カシノナガキクイムシ(以下カシナガ)の媒介する菌により、集団的に樹木が枯れる感染症『ナラ枯れ』の被害が川崎市内で拡大している。
今年に入り、市が管理する中原区以北の公園緑地の20カ所(9月14日時点)で、ブナ科の広葉樹の被害が報告。原因となるカシナガの飛散時期は5月から10月。市みどりの保全整備課担当者は「市内では8月末から発見報告が多数あがっている」と話す。井田山特別緑地保全地区(中原区)で10本、神庭特別緑地保全地区(高津区)では12本が感染し、民有地でも報告されている。県内では17年に初めて箱根町などで確認。市内は18年の生田緑地を皮切りに、拡大する傾向にある。

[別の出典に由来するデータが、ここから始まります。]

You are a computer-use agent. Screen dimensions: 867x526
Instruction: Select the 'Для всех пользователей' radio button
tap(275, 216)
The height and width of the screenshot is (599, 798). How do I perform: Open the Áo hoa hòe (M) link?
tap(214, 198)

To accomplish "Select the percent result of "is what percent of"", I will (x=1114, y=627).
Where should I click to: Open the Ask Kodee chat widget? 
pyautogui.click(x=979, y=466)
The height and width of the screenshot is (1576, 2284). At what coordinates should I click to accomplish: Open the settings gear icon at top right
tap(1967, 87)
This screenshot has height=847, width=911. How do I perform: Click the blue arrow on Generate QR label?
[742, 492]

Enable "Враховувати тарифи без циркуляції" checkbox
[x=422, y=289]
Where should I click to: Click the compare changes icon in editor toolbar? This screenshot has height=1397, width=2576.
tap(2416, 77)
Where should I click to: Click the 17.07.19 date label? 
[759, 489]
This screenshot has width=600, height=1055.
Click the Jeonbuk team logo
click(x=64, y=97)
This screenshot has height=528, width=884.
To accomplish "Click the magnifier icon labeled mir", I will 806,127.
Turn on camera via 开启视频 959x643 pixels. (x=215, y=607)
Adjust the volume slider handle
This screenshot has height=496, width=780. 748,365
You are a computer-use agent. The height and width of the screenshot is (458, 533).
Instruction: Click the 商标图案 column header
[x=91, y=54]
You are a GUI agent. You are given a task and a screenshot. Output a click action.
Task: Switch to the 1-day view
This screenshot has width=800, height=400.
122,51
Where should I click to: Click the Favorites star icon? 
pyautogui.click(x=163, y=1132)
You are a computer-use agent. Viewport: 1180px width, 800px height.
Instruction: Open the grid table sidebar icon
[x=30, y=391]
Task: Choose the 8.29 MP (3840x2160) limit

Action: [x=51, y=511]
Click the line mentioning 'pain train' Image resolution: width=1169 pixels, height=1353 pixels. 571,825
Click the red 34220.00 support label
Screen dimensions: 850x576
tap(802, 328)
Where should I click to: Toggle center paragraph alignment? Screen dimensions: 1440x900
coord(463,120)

県森林協会によると、カシナガは翌年には成虫が羽化し被害が拡大するため、早期対応が重要とされる。感染樹木は紅葉シーズンを前に赤く枯れ、根元には虫が穴を空けた際に出るフラスとよばれる木くずが散乱しているのが特徴だ。大量枯死による生態系への影響を踏まえ、自然保全活動を行う市民団体が対応にあたる。カシナガは大きくなった樹木を好むことから、かわさき自然調査団の岩田臣生さんは「樹木の更新による若い林づくりが重要」と話す。